Movie News & Reviews

'2012': A disaster-flick compendium

Nothing like a dandy evening's apocalypse to take the edge off recession, unemployment and Afghanistan. With 2012, Roland "Day After Tomorrow" Emmerich serves up World's End 4.0, with cataclysmic effects showcasing what volcanoes, tidal waves and earthquakes will do once that fabled Mayan calendar runs out on Dec. 21, 2012.

Ignore the fact that the Mayans ended their world centuries earlier, the "If the Mayans were so smart, how come their civilization ended?" argument. And try not to dwell on the general hopelessness this movie engenders. It's Apocalypse Three Years From Now as simple spectacle — with humor and humanity tucked into a downbeat Roland Emmerich Presents: Disaster Movie's Greatest Hits.

There's the volcanic inferno of Dante's Peak and Volcano, the earthquakes of Earthquake and the cruise ship staring down a giant wave (and losing) of The Poseidon Adventure.

Seismic events all over the planet concern a government geologist (Chiwitel Ejiofor). "Earth crust displacement" is coming. The continents will shift and the world "as we know it" will end. The president (Danny Glover) mobilizes the G-8 nations to act. Years of secret labor ensue, with nobody knowing about it but a select few. Well, and nutty conspiracy buff Charlie Frost (Woody Harrelson, well cast). He spills the beans online and on his pirate radio station. But sometime science writer now limo driver Jackson Curtis (John Cusack) isn't buying.

A trip with his kids to Yellowstone, "the world's largest (potential) super volcano," changes Jackson's mind. As Charlie's predictions, based on end-days prophecies from Mayan and other ancient cultures, start to come true, Jackson goes on a mad dash to rescue his estranged wife (Amanda Peet) and kids from soon-to-be-sea-floor Los Angeles. He wants to take them where Charlie has theorized "the government" might be up to something, a safe haven.

"When they tell you not to panic," Jackson screams, once he has seen the light, "that's when you run!"

Emmerich packs his script with too many characters to keep track of easily. Aged musicians on the cruise ship (George Segal and Blu Mankuma), scattered scientists, a Russian billionaire (Zlatko Buric), a novice Buddhist monk, the White House team (Thandie Newton is the president's art-expert daughter, Oliver Platt is a cold-hearted chief of staff), all face the end their own way. Moments of pathos pop up in the usual places — noble sacrifice, people waiting too long to mend fences with doomed relatives, a small dog in jeopardy.

What's missing here is someone to root against — the monster in Emmerich's Godzilla, White House denial of global warming in Day After Tomorrow, the aliens of Independence Day. Are we to applaud when skyscrapers topple and ships capsize, with tiny digital faceless bodies plummeting into the void? You make the disaster this real and it's not entertaining or chilling. Like Deep Impact, another movie with a black president presiding over the end of time, it's more depressing than entertaining.

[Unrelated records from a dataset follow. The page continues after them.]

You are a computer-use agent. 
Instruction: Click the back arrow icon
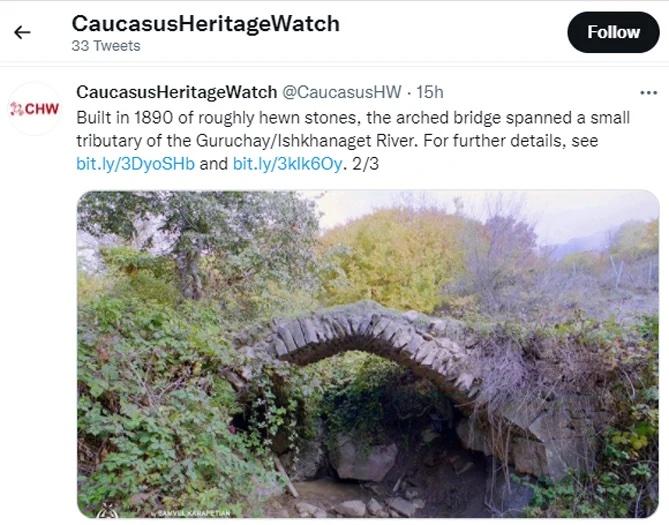click(22, 32)
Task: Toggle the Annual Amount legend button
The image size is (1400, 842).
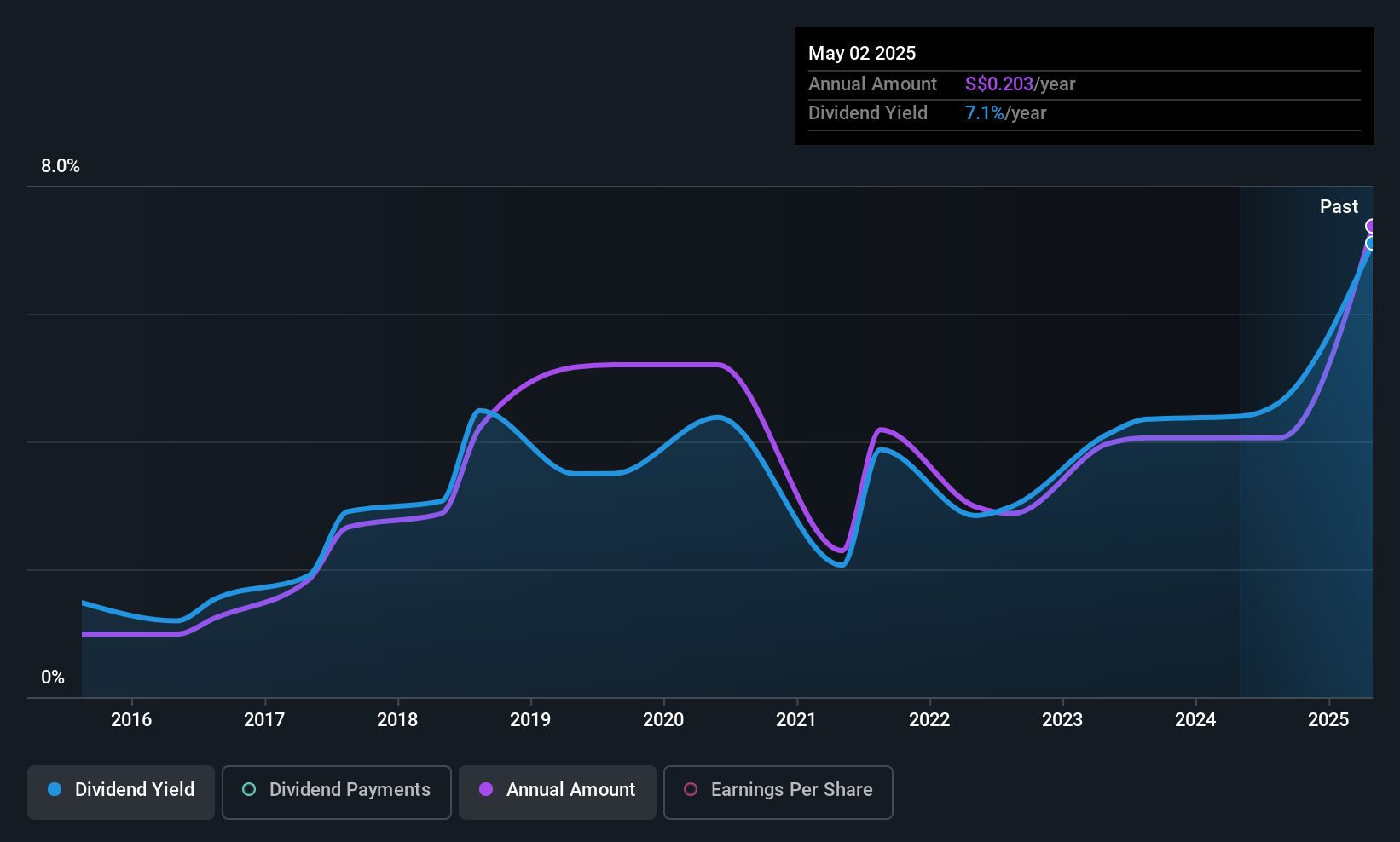Action: point(558,791)
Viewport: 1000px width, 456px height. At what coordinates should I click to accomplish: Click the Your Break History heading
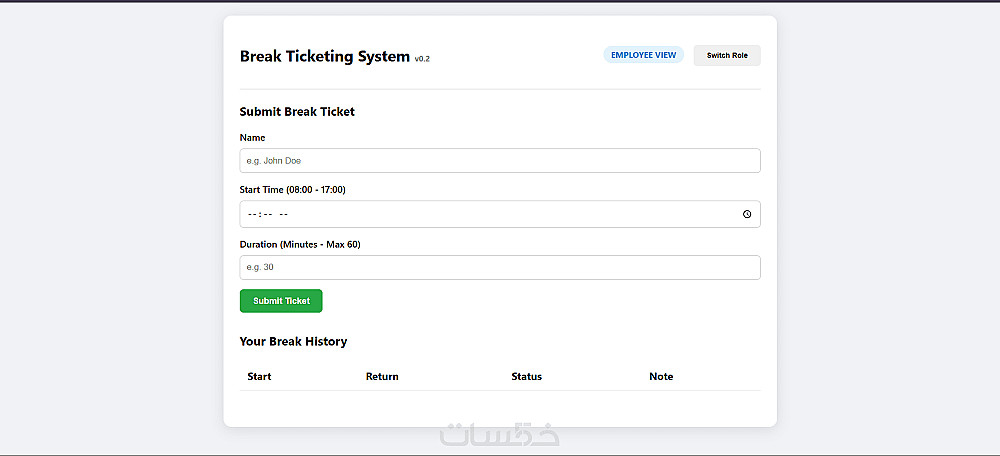pyautogui.click(x=293, y=342)
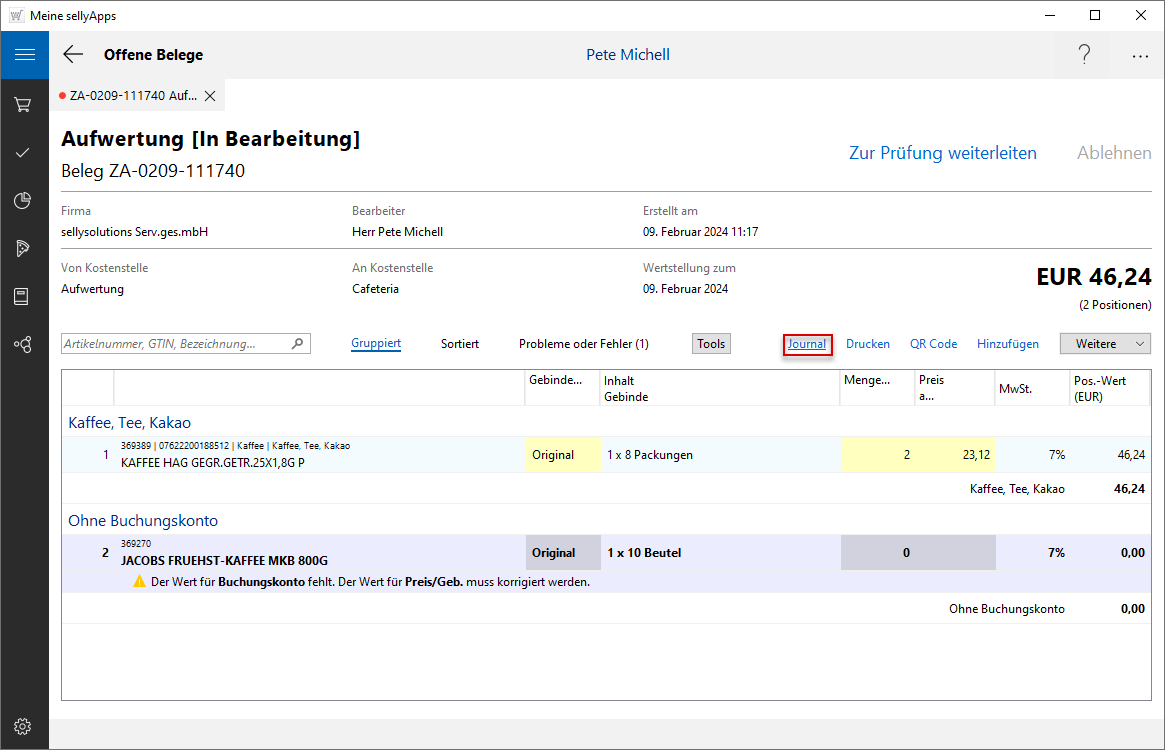Open the three-dot more options menu
The height and width of the screenshot is (750, 1165).
pos(1140,56)
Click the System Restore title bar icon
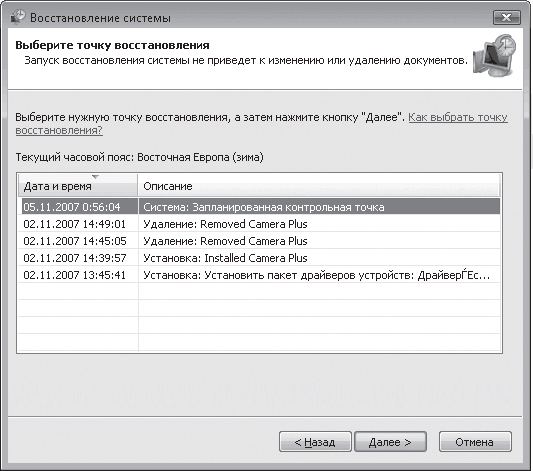The height and width of the screenshot is (471, 533). click(x=18, y=17)
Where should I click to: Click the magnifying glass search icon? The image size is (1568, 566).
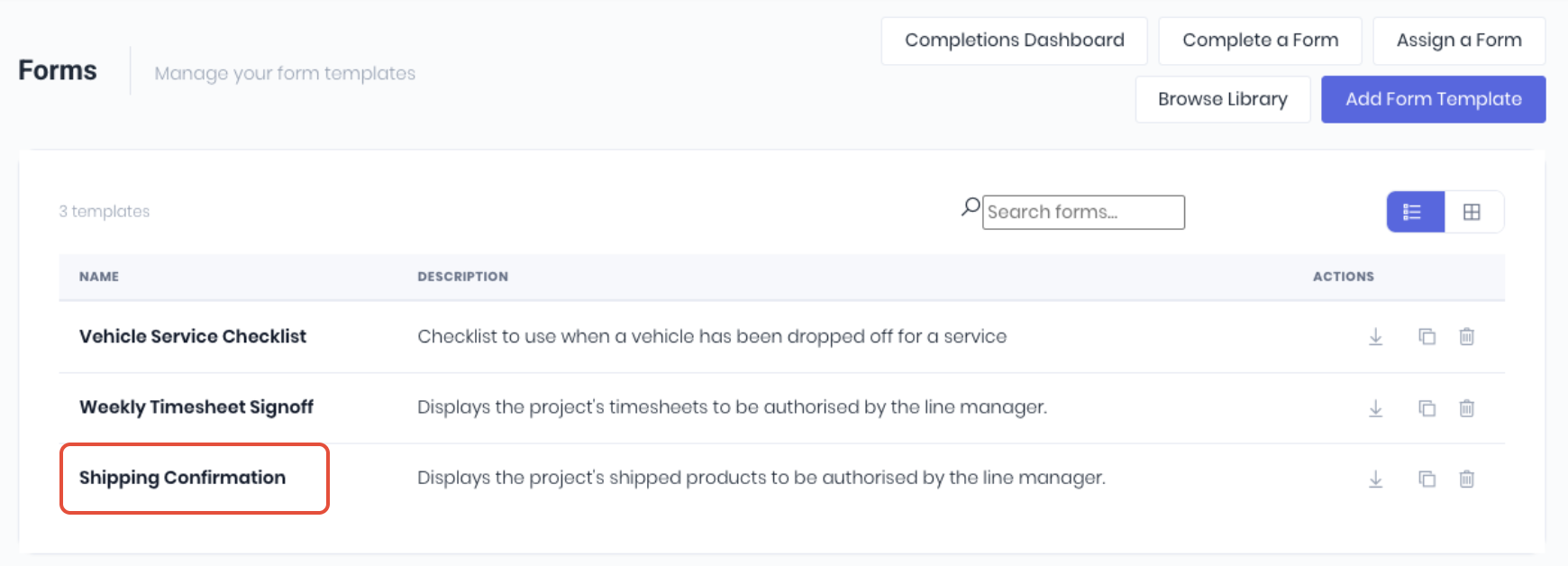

The actors, however, played this as if their next paycheck depended on it. Cusack & Co. sell the cataclysm unfolding in the rearview mirror of an RV, through the windows of a small plane or, in the case of Charlie Frost, that glint in his eyes as Yellowstone erupts — the wonder and fear and utter satisfaction of a crackpot who can say, with smug conviction, "Told ya so!"